Fitch Ratings said Greece faces ``restricted default’' after euro-area leaders agreed on a new bailout for the nation that would involve contributions from bondholders.
The private sector involvement in a new deal “in Fitch’s opinion, constitutes an event of ‘Restricted Default,’” the ratings company said in a statement today. “According to the Institute for International Finance, the proposed debt exchange implies a 20 percent net present value loss for banks and other holders of Greek government debt. An exchange that offers new securities with terms that are worse than the original contractual terms of the existing debt and where the sovereign is subject to financial distress constitutes a default event under Fitch’s ‘Coercive Debt Exchange Criteria.’”
Euro-area leaders agreed yesterday to provide Greece with 159 billion euros ($229 billion) in new aid, including contributions from bondholders, to stem the debt crisis. They also empowered their 440-billion euro rescue fund to buy debt across stressed euro nations after a market rout last week sparked concern the crisis was spreading. The fund can also aid troubled banks and offer credit-lines to repel speculators.

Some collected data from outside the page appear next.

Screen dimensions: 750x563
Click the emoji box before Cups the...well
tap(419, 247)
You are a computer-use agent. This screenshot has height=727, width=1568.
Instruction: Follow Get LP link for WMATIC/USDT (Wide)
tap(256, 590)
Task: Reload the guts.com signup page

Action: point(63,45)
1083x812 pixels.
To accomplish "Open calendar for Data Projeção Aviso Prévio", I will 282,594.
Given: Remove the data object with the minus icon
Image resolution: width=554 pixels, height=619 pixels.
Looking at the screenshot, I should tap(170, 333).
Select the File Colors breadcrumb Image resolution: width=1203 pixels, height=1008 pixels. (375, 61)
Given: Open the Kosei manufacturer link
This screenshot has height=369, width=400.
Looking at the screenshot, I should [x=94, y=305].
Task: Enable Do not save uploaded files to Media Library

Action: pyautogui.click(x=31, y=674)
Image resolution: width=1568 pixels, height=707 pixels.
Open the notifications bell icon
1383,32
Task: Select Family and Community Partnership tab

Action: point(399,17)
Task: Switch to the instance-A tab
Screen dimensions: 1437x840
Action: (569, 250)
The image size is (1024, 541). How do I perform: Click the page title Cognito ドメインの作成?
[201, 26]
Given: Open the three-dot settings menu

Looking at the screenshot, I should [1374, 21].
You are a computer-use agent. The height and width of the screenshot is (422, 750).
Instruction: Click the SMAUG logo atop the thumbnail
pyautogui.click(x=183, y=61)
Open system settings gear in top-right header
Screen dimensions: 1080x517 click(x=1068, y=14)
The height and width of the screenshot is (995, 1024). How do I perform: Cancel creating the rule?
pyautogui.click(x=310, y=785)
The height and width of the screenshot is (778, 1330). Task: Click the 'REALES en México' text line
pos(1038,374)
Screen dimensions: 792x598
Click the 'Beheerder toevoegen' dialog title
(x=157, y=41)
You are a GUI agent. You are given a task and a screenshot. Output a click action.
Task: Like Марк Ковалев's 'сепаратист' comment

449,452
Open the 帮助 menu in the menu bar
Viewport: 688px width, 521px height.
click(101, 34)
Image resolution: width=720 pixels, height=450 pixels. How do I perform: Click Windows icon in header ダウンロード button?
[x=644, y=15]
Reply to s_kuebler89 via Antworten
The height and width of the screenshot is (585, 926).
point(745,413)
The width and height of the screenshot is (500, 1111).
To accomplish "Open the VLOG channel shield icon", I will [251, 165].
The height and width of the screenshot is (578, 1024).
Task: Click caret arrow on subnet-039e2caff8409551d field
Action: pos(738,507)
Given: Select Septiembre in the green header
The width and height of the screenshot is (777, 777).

European Central Bank President Jean-Claude Trichet said policy makers may be able to accept Greek collateral in the event of a default because euro-member nations have agreed to provide guarantees. Heads of governments said they will back Greek bonds up to the value of 35 billion euros in refinancing operations in the event that the country is judged in default on its loans, Trichet added.
The financing package will consist of 109 billion euros from the euro region and the International Monetary Fund. Financial institutions will contribute 50 billion euros after agreeing to a series of bond exchanges and buybacks that will also cut Greece’s debt load, according to the communiqué.
Fitch Ratings downgraded Greece by three levels to the lowest grade for any country on July 13, saying a default is a “real possibility.”